Que d’exégèses pour une simple photo. L’image prise par un photographe de l’AFP lors de la cérémonie d’hommage à Nelson, mardi 10 décembre dans le stade de Soweto, a provoqué une avalanche de commentaires et d’articles de presse.
La première ministre danoise, Helle Thorning-Schmidt se prend en photo avec son homologue britannique David Cameron et le président des États-Unis, tandis qu’à côté l’épouse de Barack Obama, Michelle, reste de marbre. Et semble même consternée.
Il n’en fallait pas plus plus que tout un chacun se sente habilité à interpréter et commenter l’image. Parce qu’il s’agit d’un « selfie » et que le mot est à la mode depuis quelques semaines. Mais aussi parce que c’est l’occasion de broder autour de la supposée jalousie féminine, ce dont raffole la presse et l’édition (Voir : Les éditeurs attisent le marché de la rivalité féminine et Le poison de la misogynie). Le correspondant de BFM Business et BFMTV à New York commentait ainsi :
Miam, « de l’eau dans le gaz »
Si les réseaux sociaux se sont emparés de l’image, les articles de presse sur la « jalousie » supposée de Michelle Obama n’ont pas tardé à suivre.

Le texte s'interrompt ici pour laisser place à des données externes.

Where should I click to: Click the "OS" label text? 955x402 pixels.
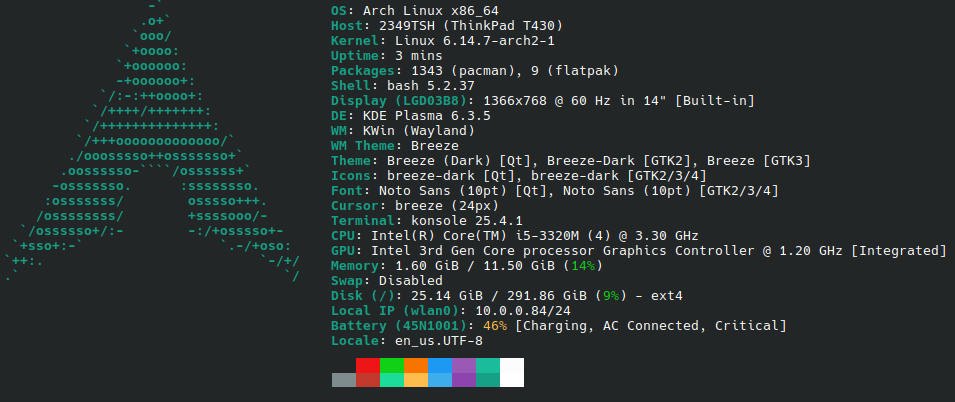click(342, 10)
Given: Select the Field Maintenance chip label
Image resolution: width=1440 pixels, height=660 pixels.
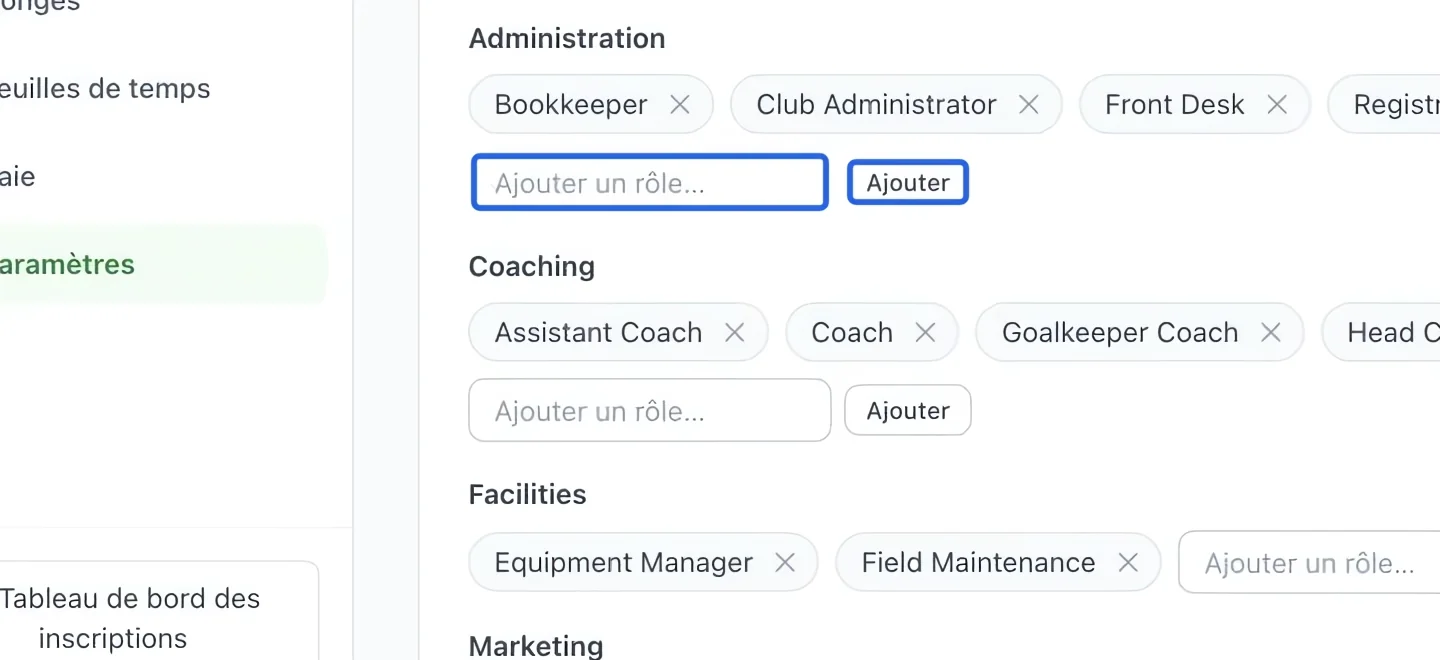Looking at the screenshot, I should [978, 562].
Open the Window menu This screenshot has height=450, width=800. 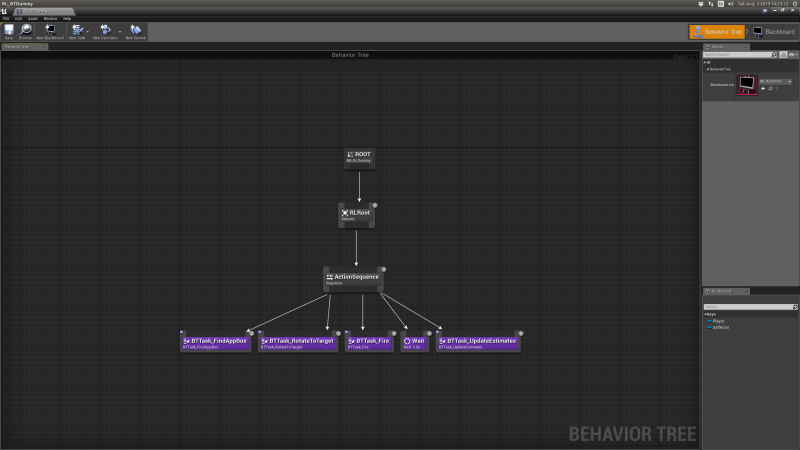tap(49, 18)
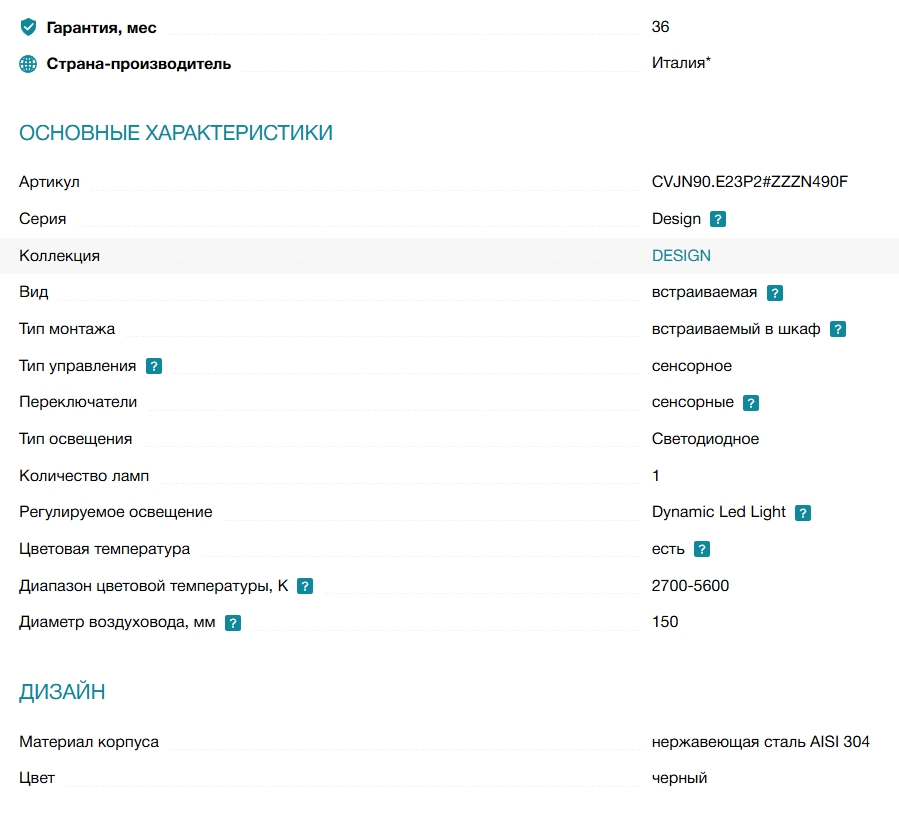Click the question icon next to есть
This screenshot has width=899, height=814.
702,549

Pour Atlantico , par exemple, il y a « de l’eau dans le gaz au sein du couple » (et on notera ce surtitre distingué : « Tu dors sur le canapé »). Metronews se permet d’anticiper : « Bonjour l’ambiance dans l’avion du retour… ». Le NouvelObs s’interroge : « Obama, le selfie de la discorde ? » Et pour RTL.be, « Barack Obama a évité la catastrophe conjugale ! ». On pourrait poursuivre cette liste presque à l’infini.

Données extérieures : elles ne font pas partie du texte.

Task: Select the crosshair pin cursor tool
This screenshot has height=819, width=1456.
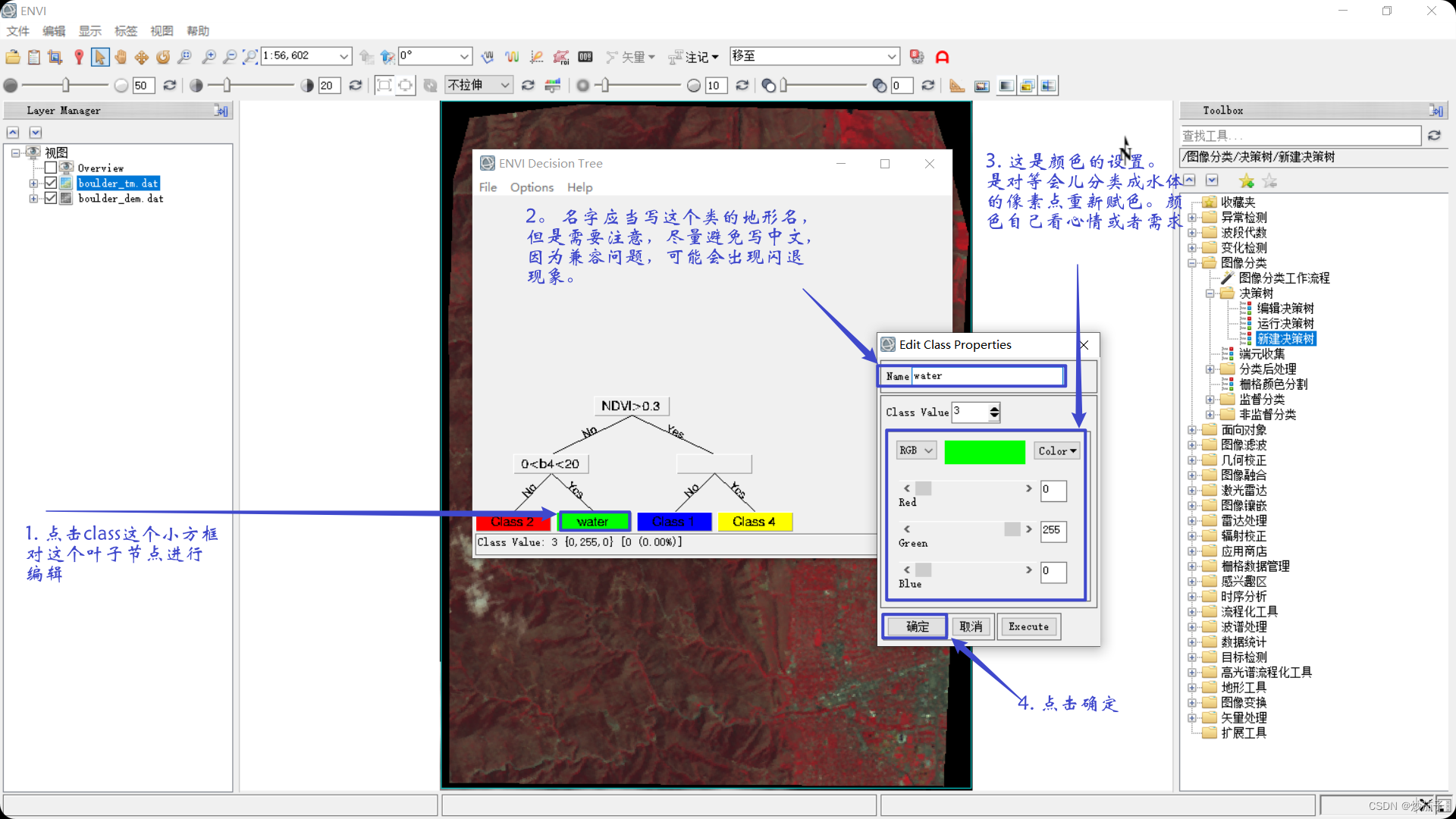Action: point(79,57)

Quand la presse sérieuse flirte avec le commentaire people, les sites plus légers vont évidemment plus loin encore. Pour le Journal des Femmes, voilà « un couple en crise », car « notre jalouse First Lady sort les griffes dès qu’une inconnue s’approche un peu trop près de son petit mari ! »
Photographe attristé
Et pourtant… l’auteur de la photo, Roberto Schmidt, fournit mercredi 11 décembre sur le site « making-of » de l’AFP ses explications sur le contexte dans lequel il a saisi cette image « « qui a fait le tour du monde ».
Première mise au point : alors que nombre de commentateurs se sont indignés ou gaussé de l’attitude désinvolte des chefs d’État – s’amuser ainsi lors d’une cérémonie d’hommage funèbre – le photographe souligne qu’elle n’avait rien d’indigne : à ce moment-là, « l’atmosphère est à la fête, pas au recueillement morbide ».

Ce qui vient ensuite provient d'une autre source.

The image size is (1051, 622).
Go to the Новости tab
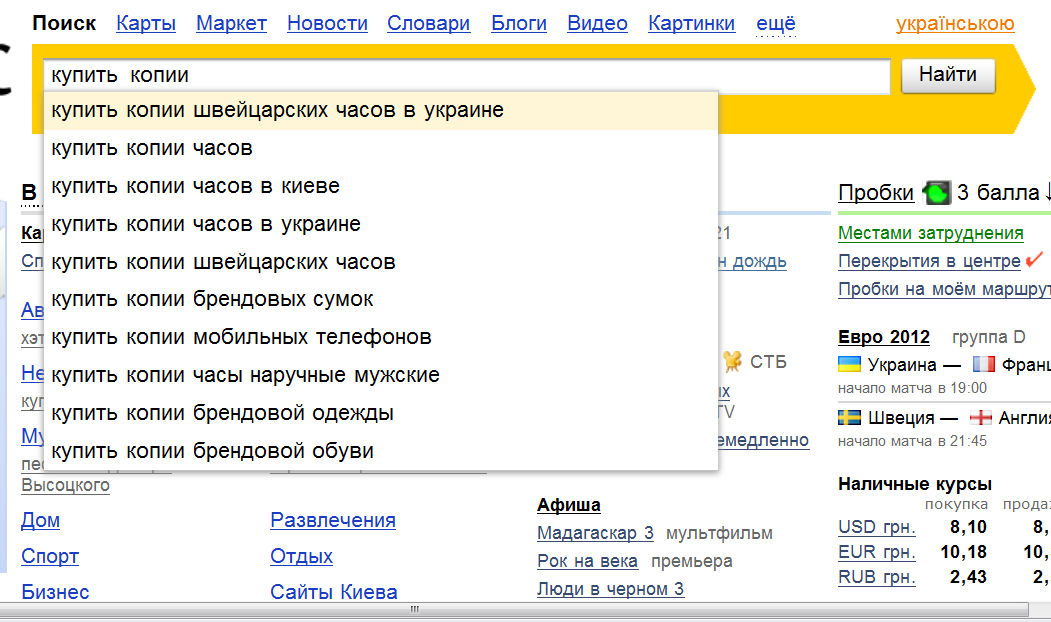coord(327,23)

Quant à l’attitude « contrariée » de Michelle Obama, elle « n’est que le pur fruit du hasard ». Car « en réalité, quelques secondes plus tôt, la Première dame des États-Unis riait et plaisantait elle aussi avec tous ceux qui l’entouraient, Cameron et Schmidt compris. »
Pour le coup, c’est le photographe qui se retrouve contrarié des répercussions qu’a eue cette image. Et de conclure : « cela me rend un peu triste sur la façon que nous avons de nous égarer sur les aspects les plus triviaux du quotidien, au lieu de voir les choses essentielles. »
Cette interprétation « cliché » rappelle un buzz fait sur une photo prise lors du G8 en Italie en 2009. L’instantané disait le contraire de ce qui s’était réellement passé. Eclats de rires sur la chaîne ABC news qui montrait la scène en entier.